Un rostro en cinemascope, tenso y gris, se acerca al mío. Reconozco la verruga de la mejilla izquierda. Gruesas gotas de sudor brillan en una frente surcada por numerosas arrugas. El lóbulo de una oreja, bajo una espiga de pelo gris que sobresale del orificio que tiene encima, parece, incongruentemente, haber estado antaño perforado. Él ha escondido la cartera bajo una simple capa de periódicos.
—¿Y si la encuentra otro antes? —le pregunté.

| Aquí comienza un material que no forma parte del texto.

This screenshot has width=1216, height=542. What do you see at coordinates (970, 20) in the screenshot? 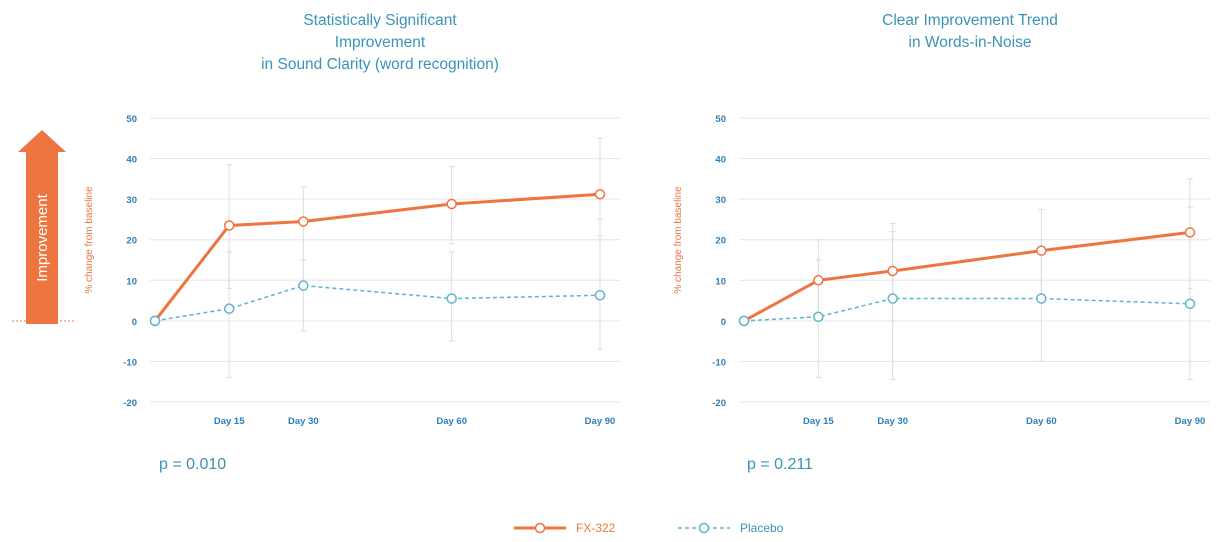
I see `title-line: Clear Improvement Trend` at bounding box center [970, 20].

—Mala suerte para Leonard.
Pero nadie se ha llevado la cartera, no tiene ni que rebuscar. Las manos de gigante, con su tela de araña venosa, se ciernen sobre la papelera, levantan cautelosamente una desmesurada página deportiva; una correa del reloj Spandex refleja la luz del sol, ya muy bajo. Dejo los prismáticos. El hombre de juguete coge rápidamente una mota de polvo, se queda inmóvil, mueve la cabeza, hace señas con un brazo diminuto a un pequeño modelo de taxi, desaparece. Una ola de náusea me sube desde la boca del estómago. Trago abundante saliva. El sabor amargo dura únicamente un instante. Estiro los brazos cuan largos son por encima de la cabeza y siento —mientras los músculos de los hombros responden a la tensión, así como la faja muscular que me atraviesa el pecho y, más abajo, los músculos del estómago— que, en mi cuerpo, se ha iniciado un cambio, un deslizamiento, mientras aún temía vomitar. La agitación se acelera y profundiza, recoge pequeños riachuelos que acuden, colmados, por doquier. Me hace girar bruscamente, con las manos como abrazaderas de acero sobre mis hombros, y me sacude, mientras mi cabeza oscila. Sus manos se cierran sobre mi garganta. Me deslizo al suelo, con los ojos cerrados. Bajo el círculo que forman mis brazos unidos por las muñecas hasta su cuello y entrelazo los tobillos sobre el centro de su espalda.
—Casi no ha valido la pena, ¿no te parece? —Me sonríe hacia abajo, por encima de un tenedor que sostiene un trozo de filete—. Cualquier programa de Objetivo Indiscreto es más divertido.
Pero sus ojos brillan como si tuvieran décimas, y no necesito preguntarme si a los míos les pasa lo mismo.